The US Food and Drug Administration (FDA) granted the application for selumetinib priority review, breakthrough therapy, and orphan drug designations. It was granted a rare pediatric disease designation for the treatment of pediatric NF-1 along with a rare pediatric disease priority review voucher. In April 2020, selumetinib was approved by the FDA for the treatment of children with NF-1. It is the first drug approved in the US to treat this rare disease.
The approval was based on a clinical trial of children who had NF-1 and inoperable plexiform neurofibromas (defined as a PN that could not be completely removed without risk for substantial morbidity to the child), conducted by the National Cancer Institute. The efficacy results were from 50 of the children who received the recommended dose and had routine evaluations of changes in tumor size and tumor-related morbidities during the trial. The children received selumetinib 25 mg/m² orally twice a day until disease progression or until they experienced unacceptable adverse reactions. The clinical trial measured the overall response rate (ORR), defined as the percentage of subjects with a complete response and those who experienced more than a 20% reduction in PN volume on MRI that was confirmed on a subsequent MRI within 3 to 6 months. The ORR was 66% and all subjects had a partial response, meaning that no subjects had complete disappearance of the tumor. Of these subjects, 82% had a response lasting 12 months or longer. The trial was conducted at four sites in the United States.
Other clinical outcomes for subjects during selumetinib treatment included changes in PN-related disfigurement, symptoms and functional impairments. Although the sample sizes of subjects assessed for each PN-related morbidity (such as disfigurement, pain, strength and mobility problems, airway compression, visual impairment and bladder or bowel dysfunction) were small, there appeared to be a trend of improvement in PN-related symptoms or functional deficits during treatment.
Society and culture
Selumetinib has also been shown to inhibit growth of GNAQ mutated uveal melanoma cell lines. Furthermore, preliminary results suggest that selumetinib treatment of uveal melanoma patients can result in tumor shrinkage as the consequence of sustained inhibition of ERK phosphorylation.

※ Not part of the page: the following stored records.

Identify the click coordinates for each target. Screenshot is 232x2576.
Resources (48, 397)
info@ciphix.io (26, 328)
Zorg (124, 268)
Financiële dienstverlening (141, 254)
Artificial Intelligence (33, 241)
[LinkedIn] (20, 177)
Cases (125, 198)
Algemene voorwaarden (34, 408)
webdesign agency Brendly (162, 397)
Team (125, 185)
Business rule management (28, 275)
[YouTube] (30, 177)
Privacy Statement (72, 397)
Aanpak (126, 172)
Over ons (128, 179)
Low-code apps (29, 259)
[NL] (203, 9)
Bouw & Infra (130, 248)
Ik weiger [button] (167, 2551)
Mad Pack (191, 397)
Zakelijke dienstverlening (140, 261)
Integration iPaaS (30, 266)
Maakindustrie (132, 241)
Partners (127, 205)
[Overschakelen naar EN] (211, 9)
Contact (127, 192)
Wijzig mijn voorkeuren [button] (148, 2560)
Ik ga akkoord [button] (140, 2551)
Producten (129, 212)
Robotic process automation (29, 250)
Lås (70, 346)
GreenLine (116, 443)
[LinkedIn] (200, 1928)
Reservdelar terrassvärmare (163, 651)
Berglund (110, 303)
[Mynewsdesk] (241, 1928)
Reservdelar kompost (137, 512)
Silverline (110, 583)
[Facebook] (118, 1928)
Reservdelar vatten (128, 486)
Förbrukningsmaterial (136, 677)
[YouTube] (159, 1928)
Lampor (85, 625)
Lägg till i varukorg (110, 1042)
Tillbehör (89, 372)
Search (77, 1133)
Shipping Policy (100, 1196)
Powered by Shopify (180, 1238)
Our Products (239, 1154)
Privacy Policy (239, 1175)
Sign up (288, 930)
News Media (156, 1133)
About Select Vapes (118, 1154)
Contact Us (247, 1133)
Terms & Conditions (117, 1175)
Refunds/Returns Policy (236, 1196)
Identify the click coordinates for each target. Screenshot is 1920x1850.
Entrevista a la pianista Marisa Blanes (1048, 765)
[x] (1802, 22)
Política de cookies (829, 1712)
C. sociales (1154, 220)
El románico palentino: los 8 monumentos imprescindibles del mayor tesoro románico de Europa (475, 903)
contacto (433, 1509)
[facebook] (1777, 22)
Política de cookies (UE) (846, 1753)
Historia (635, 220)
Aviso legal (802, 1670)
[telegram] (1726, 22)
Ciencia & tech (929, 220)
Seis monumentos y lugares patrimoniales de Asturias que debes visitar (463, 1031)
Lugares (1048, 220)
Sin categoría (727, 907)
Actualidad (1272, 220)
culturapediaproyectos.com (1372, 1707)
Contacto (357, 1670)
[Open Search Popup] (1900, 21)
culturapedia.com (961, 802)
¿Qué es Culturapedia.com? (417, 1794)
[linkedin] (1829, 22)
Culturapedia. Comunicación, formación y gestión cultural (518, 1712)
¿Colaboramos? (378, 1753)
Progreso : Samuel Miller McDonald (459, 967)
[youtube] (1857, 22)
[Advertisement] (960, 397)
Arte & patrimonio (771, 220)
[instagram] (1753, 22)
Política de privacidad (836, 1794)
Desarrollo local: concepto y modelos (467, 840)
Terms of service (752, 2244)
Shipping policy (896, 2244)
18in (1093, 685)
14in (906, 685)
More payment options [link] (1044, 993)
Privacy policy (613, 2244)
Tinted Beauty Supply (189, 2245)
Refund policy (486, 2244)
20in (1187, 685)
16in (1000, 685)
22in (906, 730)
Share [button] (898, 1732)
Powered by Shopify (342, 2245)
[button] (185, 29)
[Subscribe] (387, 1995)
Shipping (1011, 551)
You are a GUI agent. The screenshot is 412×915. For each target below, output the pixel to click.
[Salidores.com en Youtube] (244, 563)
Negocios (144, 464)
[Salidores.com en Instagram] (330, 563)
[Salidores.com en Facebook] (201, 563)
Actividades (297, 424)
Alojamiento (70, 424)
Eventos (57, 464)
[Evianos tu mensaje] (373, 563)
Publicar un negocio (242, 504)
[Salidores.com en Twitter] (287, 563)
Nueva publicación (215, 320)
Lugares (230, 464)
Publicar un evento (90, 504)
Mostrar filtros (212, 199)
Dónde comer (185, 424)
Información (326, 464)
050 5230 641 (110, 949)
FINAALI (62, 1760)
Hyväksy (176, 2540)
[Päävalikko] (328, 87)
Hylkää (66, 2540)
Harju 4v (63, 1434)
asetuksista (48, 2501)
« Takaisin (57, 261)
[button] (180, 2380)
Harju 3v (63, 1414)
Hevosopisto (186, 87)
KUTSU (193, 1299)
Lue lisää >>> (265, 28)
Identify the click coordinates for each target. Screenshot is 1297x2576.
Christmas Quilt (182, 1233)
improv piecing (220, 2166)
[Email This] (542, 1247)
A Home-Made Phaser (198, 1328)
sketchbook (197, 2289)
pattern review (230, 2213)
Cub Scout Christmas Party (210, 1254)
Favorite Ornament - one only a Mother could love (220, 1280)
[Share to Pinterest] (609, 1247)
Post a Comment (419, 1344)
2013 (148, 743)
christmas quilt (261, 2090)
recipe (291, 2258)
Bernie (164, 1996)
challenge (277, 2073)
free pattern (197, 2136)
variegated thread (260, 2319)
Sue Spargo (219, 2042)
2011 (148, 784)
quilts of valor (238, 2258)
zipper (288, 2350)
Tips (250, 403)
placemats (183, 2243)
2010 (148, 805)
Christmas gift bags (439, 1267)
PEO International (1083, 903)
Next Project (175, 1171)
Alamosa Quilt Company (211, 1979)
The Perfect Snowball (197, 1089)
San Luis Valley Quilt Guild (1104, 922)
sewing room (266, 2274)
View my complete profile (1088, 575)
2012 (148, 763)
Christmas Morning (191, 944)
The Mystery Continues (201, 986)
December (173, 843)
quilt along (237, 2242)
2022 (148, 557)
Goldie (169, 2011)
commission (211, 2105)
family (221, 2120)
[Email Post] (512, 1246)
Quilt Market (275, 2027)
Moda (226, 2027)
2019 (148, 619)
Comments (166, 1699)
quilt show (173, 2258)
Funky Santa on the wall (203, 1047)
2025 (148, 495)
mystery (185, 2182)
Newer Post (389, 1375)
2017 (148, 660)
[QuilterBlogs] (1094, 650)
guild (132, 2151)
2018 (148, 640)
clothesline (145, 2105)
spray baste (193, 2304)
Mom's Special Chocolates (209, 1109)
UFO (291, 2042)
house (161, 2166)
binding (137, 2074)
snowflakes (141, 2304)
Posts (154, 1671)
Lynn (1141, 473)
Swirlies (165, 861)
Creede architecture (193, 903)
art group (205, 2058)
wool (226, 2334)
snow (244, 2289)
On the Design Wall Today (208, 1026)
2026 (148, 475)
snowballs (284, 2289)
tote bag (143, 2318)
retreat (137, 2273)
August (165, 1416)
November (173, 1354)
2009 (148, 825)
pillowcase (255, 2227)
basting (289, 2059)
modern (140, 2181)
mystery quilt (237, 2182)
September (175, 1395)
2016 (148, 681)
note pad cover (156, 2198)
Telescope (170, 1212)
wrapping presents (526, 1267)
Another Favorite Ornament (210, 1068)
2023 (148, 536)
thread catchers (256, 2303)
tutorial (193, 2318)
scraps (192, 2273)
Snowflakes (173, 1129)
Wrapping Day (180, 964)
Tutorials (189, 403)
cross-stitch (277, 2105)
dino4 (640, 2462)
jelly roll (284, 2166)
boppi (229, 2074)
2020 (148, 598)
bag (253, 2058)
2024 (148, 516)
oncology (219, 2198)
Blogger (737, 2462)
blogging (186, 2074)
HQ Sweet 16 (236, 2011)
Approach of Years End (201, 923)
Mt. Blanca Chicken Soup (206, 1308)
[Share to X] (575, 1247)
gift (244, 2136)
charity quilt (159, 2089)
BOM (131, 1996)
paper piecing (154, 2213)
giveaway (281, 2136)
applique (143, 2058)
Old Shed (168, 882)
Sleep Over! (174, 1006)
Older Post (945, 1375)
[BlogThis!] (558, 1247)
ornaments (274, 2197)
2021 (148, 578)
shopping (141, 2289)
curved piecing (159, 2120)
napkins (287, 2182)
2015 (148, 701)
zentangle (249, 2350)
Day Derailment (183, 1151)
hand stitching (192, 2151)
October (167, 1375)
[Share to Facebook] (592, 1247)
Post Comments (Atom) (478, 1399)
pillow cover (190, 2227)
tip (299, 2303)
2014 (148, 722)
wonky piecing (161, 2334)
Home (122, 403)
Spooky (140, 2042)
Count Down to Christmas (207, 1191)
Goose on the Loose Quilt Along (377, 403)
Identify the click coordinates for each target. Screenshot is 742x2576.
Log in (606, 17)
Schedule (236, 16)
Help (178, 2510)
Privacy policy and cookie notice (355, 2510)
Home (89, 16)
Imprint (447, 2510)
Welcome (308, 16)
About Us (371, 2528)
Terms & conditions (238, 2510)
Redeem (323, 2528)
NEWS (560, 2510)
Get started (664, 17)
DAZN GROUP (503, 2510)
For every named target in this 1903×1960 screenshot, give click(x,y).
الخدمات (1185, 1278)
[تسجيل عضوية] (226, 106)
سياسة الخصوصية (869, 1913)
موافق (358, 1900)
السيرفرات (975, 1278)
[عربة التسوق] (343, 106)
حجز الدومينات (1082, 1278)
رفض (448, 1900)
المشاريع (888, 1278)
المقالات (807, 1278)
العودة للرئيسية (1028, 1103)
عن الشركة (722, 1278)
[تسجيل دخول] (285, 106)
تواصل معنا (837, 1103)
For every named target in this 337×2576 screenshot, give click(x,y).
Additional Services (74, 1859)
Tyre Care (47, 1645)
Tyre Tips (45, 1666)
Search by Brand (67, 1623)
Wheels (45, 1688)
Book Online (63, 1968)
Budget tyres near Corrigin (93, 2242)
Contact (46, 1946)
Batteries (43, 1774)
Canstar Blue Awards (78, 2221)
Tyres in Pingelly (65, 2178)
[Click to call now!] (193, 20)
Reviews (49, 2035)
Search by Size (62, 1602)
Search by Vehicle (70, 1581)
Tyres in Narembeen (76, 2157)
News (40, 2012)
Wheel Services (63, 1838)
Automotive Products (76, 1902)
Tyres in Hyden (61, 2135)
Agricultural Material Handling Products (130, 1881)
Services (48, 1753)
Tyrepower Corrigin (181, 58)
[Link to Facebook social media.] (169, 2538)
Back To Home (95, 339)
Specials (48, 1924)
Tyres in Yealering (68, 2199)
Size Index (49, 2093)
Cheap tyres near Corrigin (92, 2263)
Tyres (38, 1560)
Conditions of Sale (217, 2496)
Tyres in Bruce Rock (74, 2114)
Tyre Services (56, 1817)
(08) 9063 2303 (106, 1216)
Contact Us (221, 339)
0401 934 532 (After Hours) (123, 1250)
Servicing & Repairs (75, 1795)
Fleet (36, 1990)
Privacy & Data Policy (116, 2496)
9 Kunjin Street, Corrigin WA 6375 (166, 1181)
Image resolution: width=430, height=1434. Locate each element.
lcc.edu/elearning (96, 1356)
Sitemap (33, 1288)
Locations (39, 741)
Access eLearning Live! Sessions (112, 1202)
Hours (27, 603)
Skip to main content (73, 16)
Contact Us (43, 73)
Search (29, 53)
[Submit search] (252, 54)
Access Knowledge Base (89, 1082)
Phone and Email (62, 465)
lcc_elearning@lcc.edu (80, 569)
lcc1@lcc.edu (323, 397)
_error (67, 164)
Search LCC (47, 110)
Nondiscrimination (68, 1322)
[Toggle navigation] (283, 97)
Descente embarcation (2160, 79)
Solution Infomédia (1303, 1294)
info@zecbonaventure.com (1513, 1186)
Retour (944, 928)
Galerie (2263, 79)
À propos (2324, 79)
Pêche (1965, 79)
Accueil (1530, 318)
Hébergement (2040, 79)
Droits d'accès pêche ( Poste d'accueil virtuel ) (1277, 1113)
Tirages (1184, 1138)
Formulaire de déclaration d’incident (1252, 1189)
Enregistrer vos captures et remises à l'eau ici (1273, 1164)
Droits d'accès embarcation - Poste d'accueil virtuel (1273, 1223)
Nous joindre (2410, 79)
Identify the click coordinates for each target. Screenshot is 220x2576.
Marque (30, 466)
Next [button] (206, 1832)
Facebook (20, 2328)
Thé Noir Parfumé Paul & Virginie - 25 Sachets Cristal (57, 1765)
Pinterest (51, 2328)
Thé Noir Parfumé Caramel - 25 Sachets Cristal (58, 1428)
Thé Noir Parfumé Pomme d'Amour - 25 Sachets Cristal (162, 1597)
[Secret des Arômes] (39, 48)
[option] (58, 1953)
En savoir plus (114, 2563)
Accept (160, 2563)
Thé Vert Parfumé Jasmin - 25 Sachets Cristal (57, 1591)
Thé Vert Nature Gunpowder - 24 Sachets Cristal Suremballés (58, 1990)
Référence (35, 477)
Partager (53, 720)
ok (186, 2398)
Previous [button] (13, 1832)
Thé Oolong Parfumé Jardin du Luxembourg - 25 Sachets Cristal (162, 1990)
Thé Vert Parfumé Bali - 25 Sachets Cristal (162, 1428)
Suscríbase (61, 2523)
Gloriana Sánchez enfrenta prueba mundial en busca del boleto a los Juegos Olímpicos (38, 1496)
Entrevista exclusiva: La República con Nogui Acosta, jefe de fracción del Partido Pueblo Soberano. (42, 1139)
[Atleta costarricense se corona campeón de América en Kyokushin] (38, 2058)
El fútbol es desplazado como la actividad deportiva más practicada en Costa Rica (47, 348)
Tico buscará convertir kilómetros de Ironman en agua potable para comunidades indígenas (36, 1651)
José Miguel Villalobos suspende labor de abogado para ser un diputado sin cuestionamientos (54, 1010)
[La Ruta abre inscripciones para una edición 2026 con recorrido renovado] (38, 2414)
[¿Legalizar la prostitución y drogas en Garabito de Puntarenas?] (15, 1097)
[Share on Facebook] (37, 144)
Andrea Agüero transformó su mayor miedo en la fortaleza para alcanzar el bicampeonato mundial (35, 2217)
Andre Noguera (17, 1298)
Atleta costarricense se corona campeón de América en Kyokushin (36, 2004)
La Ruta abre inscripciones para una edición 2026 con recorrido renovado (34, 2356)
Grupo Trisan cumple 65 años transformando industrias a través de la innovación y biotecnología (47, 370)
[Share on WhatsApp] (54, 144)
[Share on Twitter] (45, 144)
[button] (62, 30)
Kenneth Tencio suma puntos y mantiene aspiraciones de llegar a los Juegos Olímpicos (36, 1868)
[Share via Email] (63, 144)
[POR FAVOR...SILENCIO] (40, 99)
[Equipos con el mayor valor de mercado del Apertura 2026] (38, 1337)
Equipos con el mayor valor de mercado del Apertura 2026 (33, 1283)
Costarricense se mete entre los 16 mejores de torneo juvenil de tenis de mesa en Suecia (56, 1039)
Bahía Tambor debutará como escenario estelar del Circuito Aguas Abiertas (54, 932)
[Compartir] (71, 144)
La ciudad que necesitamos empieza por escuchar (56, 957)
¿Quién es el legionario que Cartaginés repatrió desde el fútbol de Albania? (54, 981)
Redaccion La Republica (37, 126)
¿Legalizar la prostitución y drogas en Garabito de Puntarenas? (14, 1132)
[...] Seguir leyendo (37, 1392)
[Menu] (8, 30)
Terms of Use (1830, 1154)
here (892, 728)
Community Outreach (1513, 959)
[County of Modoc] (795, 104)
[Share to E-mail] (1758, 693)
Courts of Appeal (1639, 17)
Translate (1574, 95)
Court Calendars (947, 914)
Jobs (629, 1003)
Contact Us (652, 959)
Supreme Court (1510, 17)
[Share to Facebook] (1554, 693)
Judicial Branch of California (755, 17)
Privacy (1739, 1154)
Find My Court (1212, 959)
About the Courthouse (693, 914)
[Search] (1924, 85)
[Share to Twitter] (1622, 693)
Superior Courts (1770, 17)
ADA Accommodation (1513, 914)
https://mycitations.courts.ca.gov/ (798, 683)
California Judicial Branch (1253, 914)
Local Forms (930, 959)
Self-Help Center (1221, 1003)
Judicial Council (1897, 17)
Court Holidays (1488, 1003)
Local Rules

In July 2015, selumetinib failed a Phase III trial testing whether the drug significantly prolonged the survival of patients in a study on melanoma originating in the eye. In the 152-patient trial, a combination of selumetinib and dacarbazine failed to improve progression-free survival compared with just the old drug alone.
As of March 2016[update], there were other phase III trials registered for thyroid cancer, and KRAS positive NSCLC. The combination of selumetinib to chemotherapy improved median progression-free survival in a trial of 510 patients with advanced KRAS-mutant NSCLC just for one month, which was statistically not significant.